We're back! What happened?

Frogboy

Join Date 03/2001

+2420

We're back! What happened?

You might’ve noticed we had a serious outage that took down our website, forums—everything.

Some people have speculated on what could be so catastrophic as to take us down for WEEKS?

For legal reasons, I can't get into the details other than to say it wasn't ransomware but it was a total data loss. This catastrophe wiped out everything at our data center, including the on-site backups, so we lost over three decades of data in one hit.

Fortunately, we run nightly offsite backups, but they’re enormous—about 34 terabytes. That’s 34,000 gigabytes, all of which has to be downloaded, scanned, extracted, and then reuploaded to new servers. Just the download alone took over a week. Then came the challenge of figuring out which parts needed immediate restoring, in which order, and whether we should rebuild them piece by piece, create entirely new services, or move to a cloud-based infrastructure to avoid having a single colocation ever again.

We’re talking about a giant library of websites, databases, skins, themes, icons, wallpapers, videos, and more. Some of it’s ancient, from when we started well before Google or Facebook existed. Imagine sifting through tens of thousands of gigabytes to find a single legacy web service, built decades ago, that needs to run on a specific OS. It’s a painstaking process.

This outage has been extremely difficult. Everything from old box art for our products to OS/2 programs I wrote in my college days—gone, at least until offsite backups did their job. We had fallback backups on hard drives, DVDs, tapes, and so on, but for a while, it wasn’t entirely clear how much of that would be usable.

A fun fact some may not know: we have one of the oldest continuously used forums around, migrated from Usenet eons ago. That entire environment was wiped, so we’re rebuilding it from offsite storage. Not everything is back yet, and it looks like a few forum user accounts will be lost. That’s not related to customer data, but still worth noting.

We appreciate everyone’s patience. Getting services running again has been the top priority.
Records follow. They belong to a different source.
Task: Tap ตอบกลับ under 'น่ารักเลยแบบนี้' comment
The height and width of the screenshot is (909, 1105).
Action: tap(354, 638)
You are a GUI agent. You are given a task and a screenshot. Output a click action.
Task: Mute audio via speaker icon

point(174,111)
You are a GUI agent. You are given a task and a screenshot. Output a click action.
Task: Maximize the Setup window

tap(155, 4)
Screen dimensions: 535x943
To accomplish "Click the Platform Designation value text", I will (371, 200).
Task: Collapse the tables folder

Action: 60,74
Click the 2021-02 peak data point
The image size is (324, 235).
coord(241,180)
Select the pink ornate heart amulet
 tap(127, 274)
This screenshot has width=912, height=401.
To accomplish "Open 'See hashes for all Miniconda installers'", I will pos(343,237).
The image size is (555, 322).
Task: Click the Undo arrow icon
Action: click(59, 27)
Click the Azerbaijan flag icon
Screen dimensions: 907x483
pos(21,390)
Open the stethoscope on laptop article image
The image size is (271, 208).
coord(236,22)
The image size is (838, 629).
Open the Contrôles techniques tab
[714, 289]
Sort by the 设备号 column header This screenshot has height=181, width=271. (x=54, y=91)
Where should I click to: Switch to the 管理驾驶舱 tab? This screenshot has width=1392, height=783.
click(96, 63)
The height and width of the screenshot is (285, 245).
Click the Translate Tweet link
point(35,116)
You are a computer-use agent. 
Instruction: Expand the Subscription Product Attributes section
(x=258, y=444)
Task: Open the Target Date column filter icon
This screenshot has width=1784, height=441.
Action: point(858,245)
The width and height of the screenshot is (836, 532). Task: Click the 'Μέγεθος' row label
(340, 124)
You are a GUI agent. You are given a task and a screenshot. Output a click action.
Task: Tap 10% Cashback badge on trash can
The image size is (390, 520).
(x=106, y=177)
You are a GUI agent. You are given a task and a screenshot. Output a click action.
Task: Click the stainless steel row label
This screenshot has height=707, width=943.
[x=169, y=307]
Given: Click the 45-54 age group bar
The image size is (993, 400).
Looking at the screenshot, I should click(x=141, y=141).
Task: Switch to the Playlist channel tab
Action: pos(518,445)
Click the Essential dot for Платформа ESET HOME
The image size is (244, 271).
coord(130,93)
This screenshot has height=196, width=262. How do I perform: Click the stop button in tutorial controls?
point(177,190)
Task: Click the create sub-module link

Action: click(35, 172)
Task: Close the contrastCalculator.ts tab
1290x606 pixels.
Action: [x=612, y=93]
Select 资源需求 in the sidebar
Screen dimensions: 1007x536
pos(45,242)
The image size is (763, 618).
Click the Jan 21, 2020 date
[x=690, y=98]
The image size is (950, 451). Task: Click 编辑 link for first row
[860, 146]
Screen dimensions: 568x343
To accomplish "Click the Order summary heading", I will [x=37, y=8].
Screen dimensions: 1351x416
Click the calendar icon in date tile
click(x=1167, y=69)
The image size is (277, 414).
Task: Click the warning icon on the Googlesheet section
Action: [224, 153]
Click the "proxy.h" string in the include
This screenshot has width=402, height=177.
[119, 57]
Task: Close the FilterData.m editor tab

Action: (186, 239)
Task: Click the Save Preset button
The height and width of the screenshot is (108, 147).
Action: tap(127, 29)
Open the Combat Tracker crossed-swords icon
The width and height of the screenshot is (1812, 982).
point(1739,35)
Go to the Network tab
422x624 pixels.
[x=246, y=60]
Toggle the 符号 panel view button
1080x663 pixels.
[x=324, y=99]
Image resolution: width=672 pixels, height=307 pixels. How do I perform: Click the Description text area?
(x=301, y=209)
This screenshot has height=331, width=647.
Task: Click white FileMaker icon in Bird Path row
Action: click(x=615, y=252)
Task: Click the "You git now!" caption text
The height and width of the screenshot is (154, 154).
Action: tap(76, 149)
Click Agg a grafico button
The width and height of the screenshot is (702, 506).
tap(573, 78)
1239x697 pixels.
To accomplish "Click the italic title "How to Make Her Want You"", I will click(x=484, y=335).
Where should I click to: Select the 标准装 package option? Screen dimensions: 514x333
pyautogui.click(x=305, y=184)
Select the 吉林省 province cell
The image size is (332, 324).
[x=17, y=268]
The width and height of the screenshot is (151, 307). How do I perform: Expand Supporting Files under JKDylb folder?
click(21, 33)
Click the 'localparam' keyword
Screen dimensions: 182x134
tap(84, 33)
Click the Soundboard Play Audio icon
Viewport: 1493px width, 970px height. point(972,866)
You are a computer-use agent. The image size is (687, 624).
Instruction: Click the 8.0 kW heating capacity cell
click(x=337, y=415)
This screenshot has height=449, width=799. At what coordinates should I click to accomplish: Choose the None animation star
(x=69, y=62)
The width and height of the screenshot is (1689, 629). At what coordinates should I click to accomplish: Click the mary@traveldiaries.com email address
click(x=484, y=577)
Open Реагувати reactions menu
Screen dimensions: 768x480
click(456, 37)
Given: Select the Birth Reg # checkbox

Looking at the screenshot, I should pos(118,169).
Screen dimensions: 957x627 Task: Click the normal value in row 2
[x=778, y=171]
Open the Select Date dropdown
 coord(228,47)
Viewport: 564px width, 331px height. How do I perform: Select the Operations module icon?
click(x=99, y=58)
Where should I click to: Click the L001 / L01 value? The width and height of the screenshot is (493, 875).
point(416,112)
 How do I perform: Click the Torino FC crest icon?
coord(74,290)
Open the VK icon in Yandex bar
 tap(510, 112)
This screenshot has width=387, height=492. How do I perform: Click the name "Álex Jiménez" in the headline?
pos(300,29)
It’s been a monumental effort, but we’re seeing real progress each day, and the community’s understanding means a lot.

Thanks for sticking with us,

-Brad (Founder & CEO)

galciv iv dev journals

+1 Karma

Advanced Search

Watch this post

Do not email me updates for this post Email me updates for this post

Successfully updated karma reason!

StormingKiwi

Did a lot of tech support on various levels, and this is a perfect example of the first three rules of computing.

Rule 1: Backup
Rule 2: BACKUP
Rule 3: See Rules 1 & 2

Additional advice, have multiple backups, including something offsite, you never know what will happen, and things can happen to entire buildings or more...

Now for the stupid story from when I worked tech support for a particular company

Took the next call, and the caller informed me that live update wasn't working. I mentioned it was this morning, and there haven't been any notices of an outage yet, but if he could give me a moment I'd check. Sure enough, it was out so I informed him.
He asked if I knew what was wrong, to which I replied, "No, haven't even gotten internal notice of it yet, for as far as I know right now the servers are flooded, but as they're on the second floor of the building next to me, I really don't think that's likely."
Sent off the internal queries/notices and about an hour later we got informed that a water pipe on the 3rd floor had broken and flooded the servers out...
Ummm.... Talk about an unexpected mind blown incident.

Successfully updated karma reason!

satoru1

Join Date 07/2008

+75

I feel your pain

I've had to restore from backups and its generally horribly painful. I'm already doing restore from disk and doing our existing 13TB database restore takes.... way too long. We even have to give reports on annual tests on how long the restore actually takes.

If it makes you feel better, my friend used to work at IBM and a telco company lost the ENTIRE CUSTOMER DATABASE. All of it. It took them like an entire month to rebuild that thing from bubble gum, duct tape, with a dash of hope and dreams. I'm pretty sure they sacrificed some goats half way through. They were losing a LOT of money every single day that database was down.

Successfully updated karma reason!

satoru1

Join Date 07/2008

+75

Quoting barasawa9144,

reply 26

Did a lot of tech support on various levels, and this is a perfect example of the first three rules of computing.

Rule 1: Backup
Rule 2: BACKUP
Rule 3: See Rules 1 & 2

Its kind of getting better these days in that, before it was very very hard to justify the very very expensive backup costs. Especially now that data is exploding, backup infrastructure is getting more insane to even maintain. This then becomes a cost analysis of "how badly do you like your data for what circumstances". Its sort of funny that our old CIO when we were looking at colo sites, looked me dead in the eyes and asked "So what if someone takes an RPG to the back of this datacenter". I was thinking "I'm getting the hell out of here because I don't get paid enough to handle a guy with an RPG". Then like 2 years later, it wasn't a guy with an RPG, it was an electrician who took out both of our redundant independent power companies lines, the backup diesel generators, and then the battery backup power, to then then power cycle the power company lines over and over again so the datacenter looked like it was hosting a rave. I would have preferred the guy with the RPG..... But anyway its more about how much do yuou want to pay for the super ultra edge cases for backups? And people really don't want to pay for stuff if it has very low probability. Well its low probability until its not. And you can do everything right, up until the electrician starts a rave in your datacenter and shorts everything.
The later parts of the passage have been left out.